Maybe. Doesn't have to be. Some cities are putting in some real effort I hear.
America is a far cry different than any country in the EU. The average commute to work here is 25 to 26 minutes, and the average distance of that average commute is 16 miles; in the EU the average time is 32 minutes but the average distance is only 8 miles; add on top of that the much more expensive gas you people in the EU have to pay for at around $7 a gallon vs us currently at $3.55. So in the EU it benefits the general population to commute more by bike then by car due to cost and the relative short distance needed to get to work and knowing you could beat the car driver to work!! So more people take bikes to work in the EU vs here in the US very few people, so few it's around 2.9% of the commuting population, and that figure is up 60% over the last 10 years, so it is going up but very slowly. What's really weird race wise African Americans hate riding bikes and only 0.3% commute by bike! As bike commute percentages increase walking to work has decreased. Anyway all of that is simply to show you that due to all the cars on the roads in the US the bicycle rider will have more a risk colliding with another car than a bike like in the EU, thus helmets statistically as was shown is more effective in those types of accidents; whereas colliding with another bike due to the lower speeds involves less risk to the head, thus riding without a helmet won't present any significant disadvantage.

At least that's how I would reason it to be.
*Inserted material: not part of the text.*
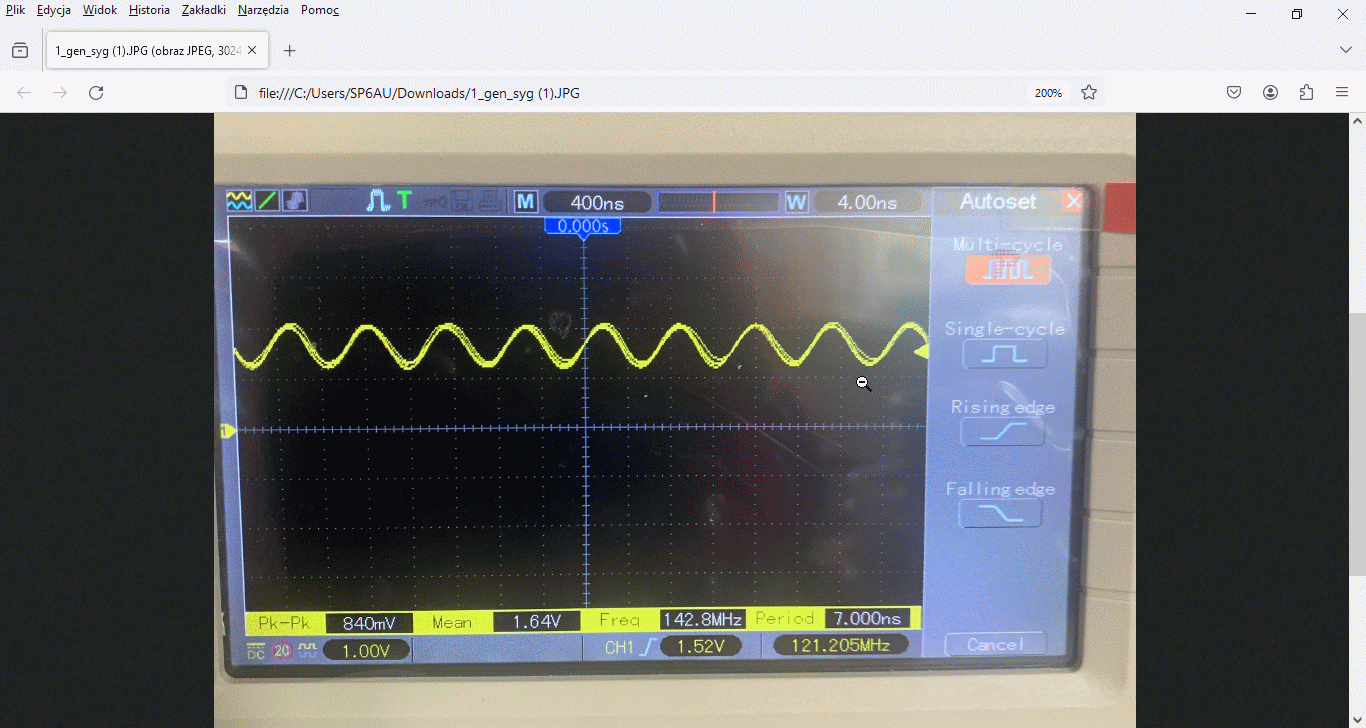Screen dimensions: 1366x728
Task: Reset zoom using the 200% indicator
Action: tap(1048, 93)
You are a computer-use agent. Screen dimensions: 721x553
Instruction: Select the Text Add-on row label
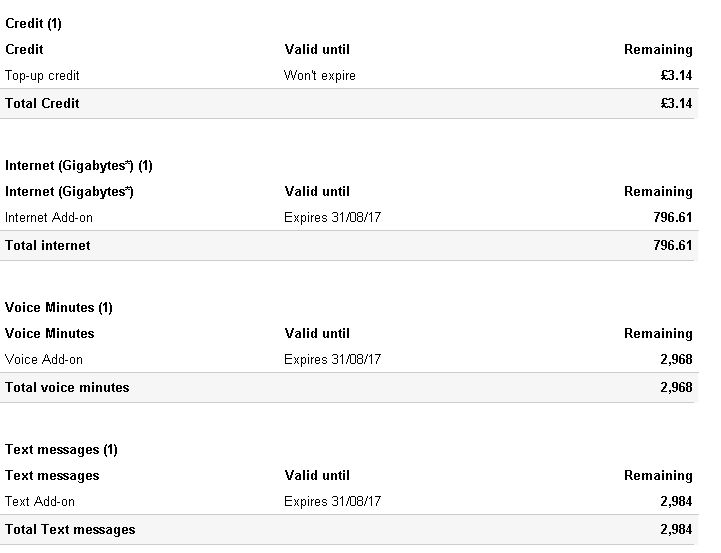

Does all that I said mean the US shouldn't try to improve? not in the least bit, but I seriously don't believe that we will see anywhere near the number of averages that the EU has for biking to work due to logistics. As a side note, the beneficial thing America can do is not so much improve their system for promoting cycling, which we should do, but we should concentrate on establishing more telecommuting where the worker would remain home and do their work via computer.

The only problem I have with increasing bike paths and lanes in the colder climates, and I witnessed this situation here in Fort Wayne Indiana, is that taxpayers pay out money to have these expensive paths built and when I ride them I hardly see anyone on them except on weekends then there is a few more. But I've ridden 25 miles one way and 25 back on several occasions on a trail and run into 1 or 2 cyclists the whole time! And for that kind of use of a path that cost between $5,000 to $25,000 per mile seems a bit of a waste of taxpayers money. Shame on me for thinking that. Some places like in California and New York taxpayers have paid out as much as $535,000 per mile, that's not a typo! The average per mile cost in the US is $130,000. So while some cities are indeed putting out a real effort to put in paths and lanes it's costing the taxpayers a fortune.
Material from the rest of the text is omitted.